= Brooklyn College Center for Computer Music =

The Brooklyn College Center for Computer Music (BC-CCM) located at Brooklyn College of the City University of New York (CUNY), is a community of artists and researchers that began in the 1970s asone of the first computer music centers at a public university in the United States.

Its mission is to explore the possibilities of technology in relation to the creation of music, sound art, sound design, and multimedia arts through techniques of music composition using digital tools and instruments, theories and implementation of sound processing and sound synthesis, designing and creation of new digital music and multi-media performance instruments, audio production, history and aesthetics of experimental music and sound art, and creative collaboration.

The BC-CCM also sponsors residencies of visiting composers and media creators.

== History ==
The Brooklyn College Center for Computer Music began when composer Robert Starer, then a faculty member at the Conservatory of Music at Brooklyn College, proposed the creation of an electronic music studio in the mid-1970s. Jacob Druckman and Noah Creshevsky were the studio’s first co-directors and the equipment consisted largely of Moog analog synthesizers.

Charles Dodge took over as director in 1978 and was responsible for the studio's designation as the Center for Computer Music within Brooklyn College. Dodge secured an initial donation of equipment from Bell Laboratories, and then proceeded to acquire large grants from the United States Office of Education, the National Endowment for the Arts, the City University of New York Faculty Research and Award Program, and the Rockefeller Foundation, and donations from private individuals to fund BC-CCM work.

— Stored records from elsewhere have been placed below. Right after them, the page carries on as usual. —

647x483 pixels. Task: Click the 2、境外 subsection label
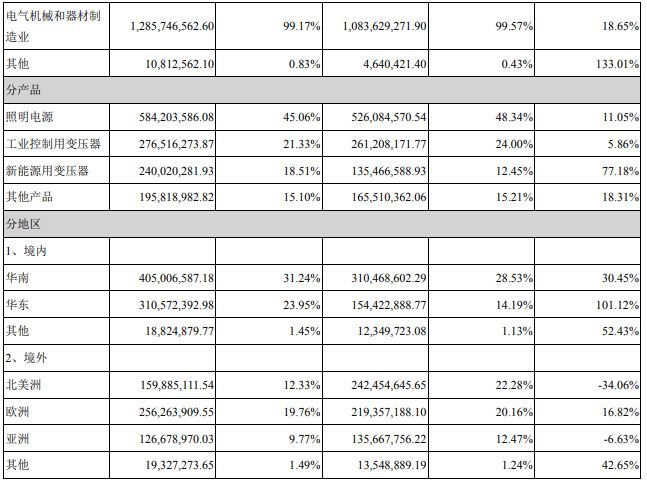[26, 357]
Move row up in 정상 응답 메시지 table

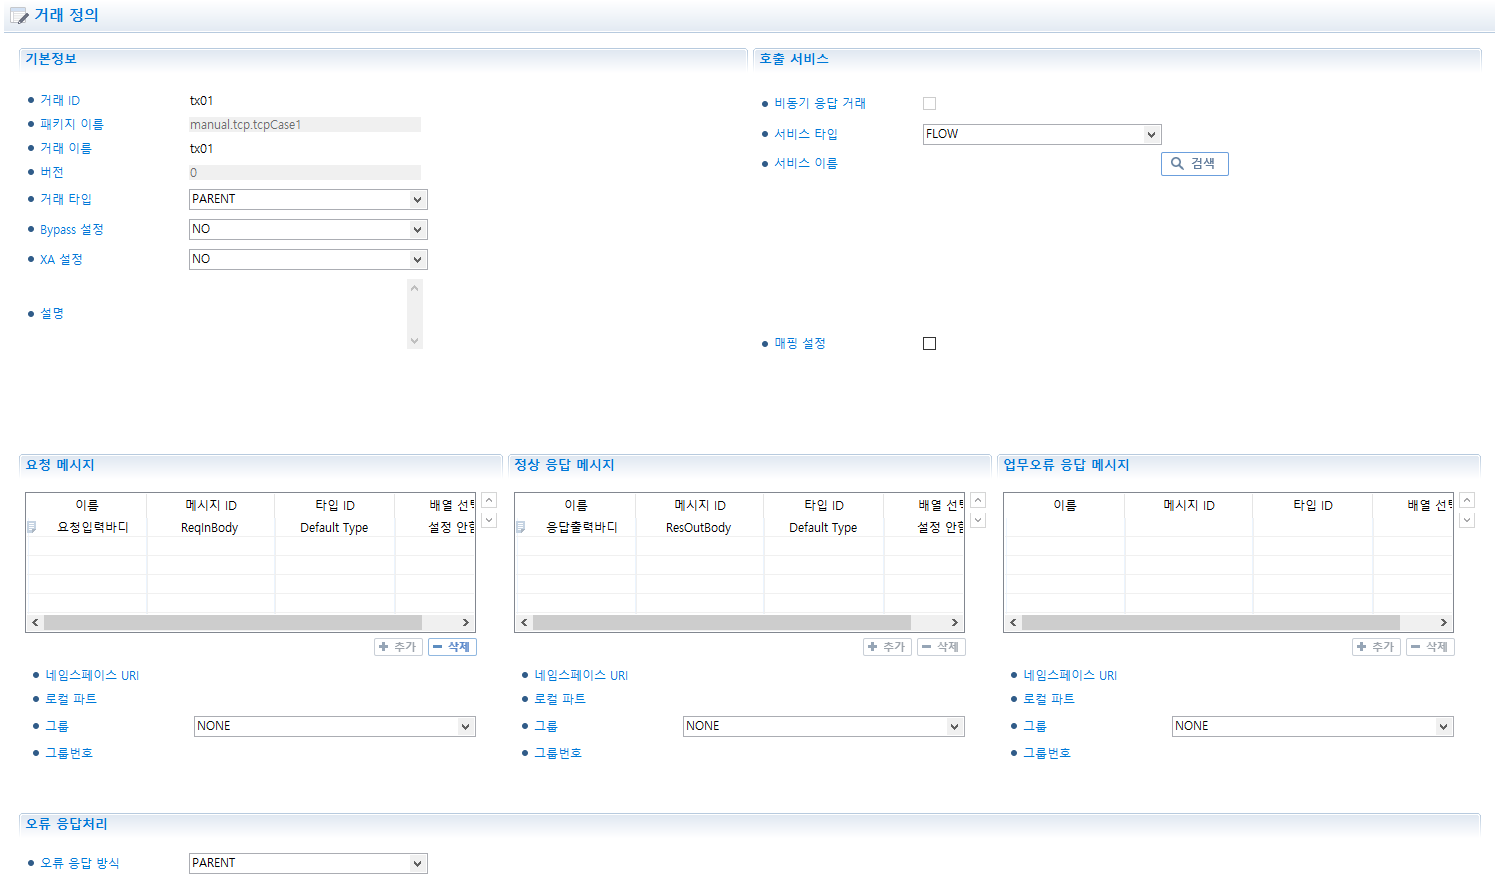[x=978, y=500]
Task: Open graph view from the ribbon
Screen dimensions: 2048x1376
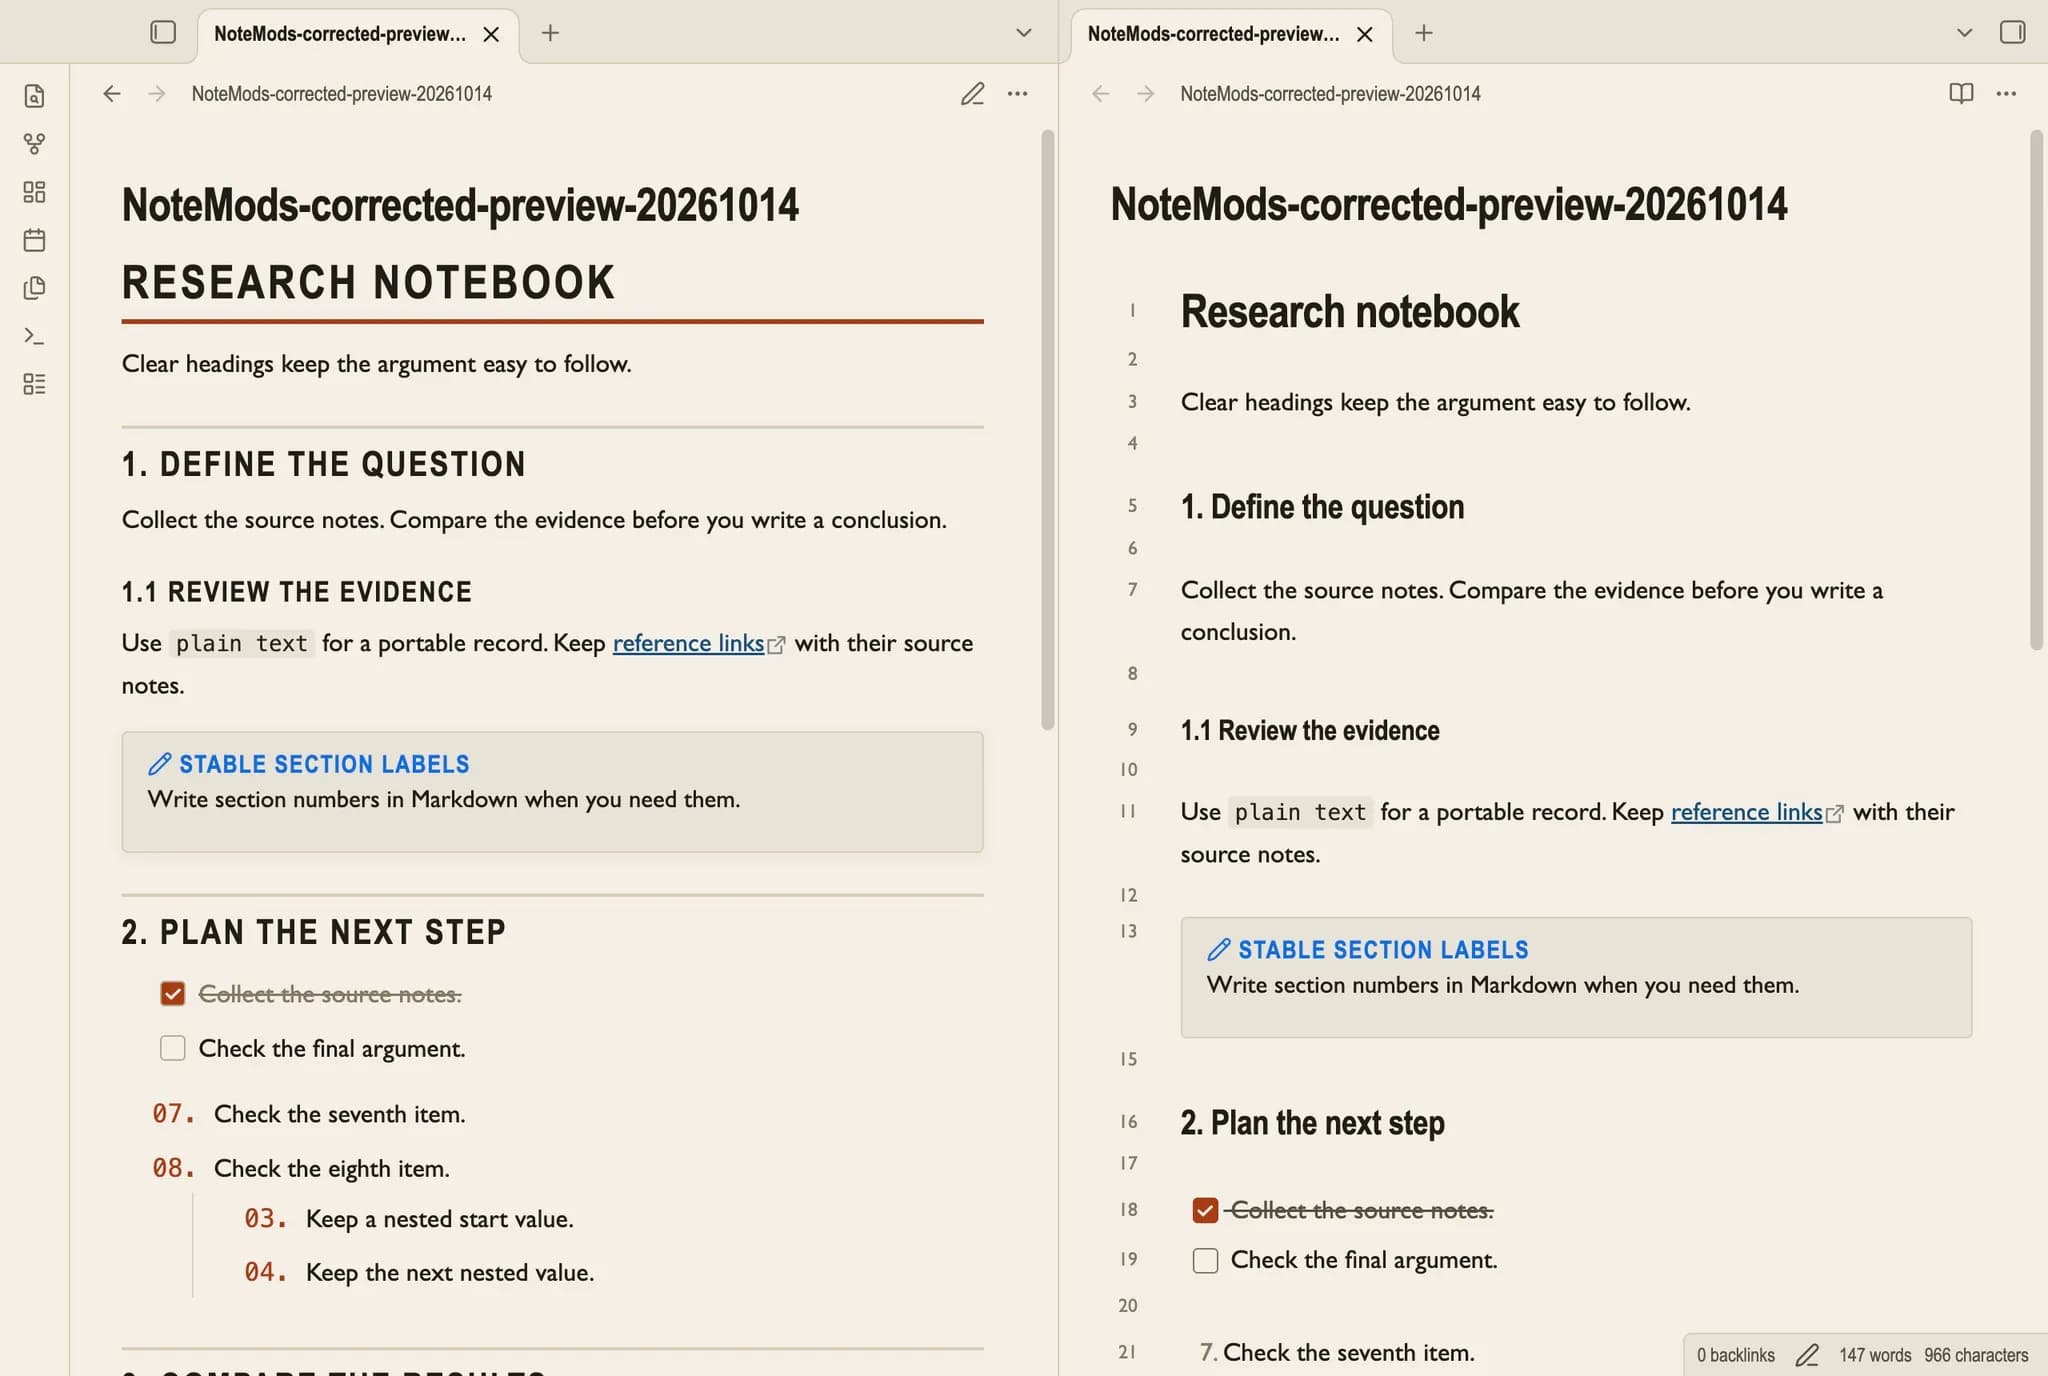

Noah Creshevsky assumed the directorship of the BC-CCM after Charles Dodge stepped down in the early 1990s and George Brunner became Technical Director. At this time CCM began to host an International Electro-Acoustic Music Festival and concert series offering performances of music, video, film, and live electronic works by musicians from around the world and hosted residencies for many composers of national and international stature, including John Cage, Lejaren Hiller, Laurie Spiegel, Larry Austin, Robert Dick, Bob Ostertag, Morton Subotnick, Pauline Oliveros, Jon Appleton, Noah Creshevsky, Jean Claude Risset, and Lars Gunnar Bodin.

When Creshevsky retired in 2000, George Brunner took over as Acting Director until Amnon Wolman was named Director in 2003. Douglas Cohen served as Acting Director while Wolman was on an extended leave, and Douglas Geers joined the faculty as Director of the BC-CCM in fall of 2009.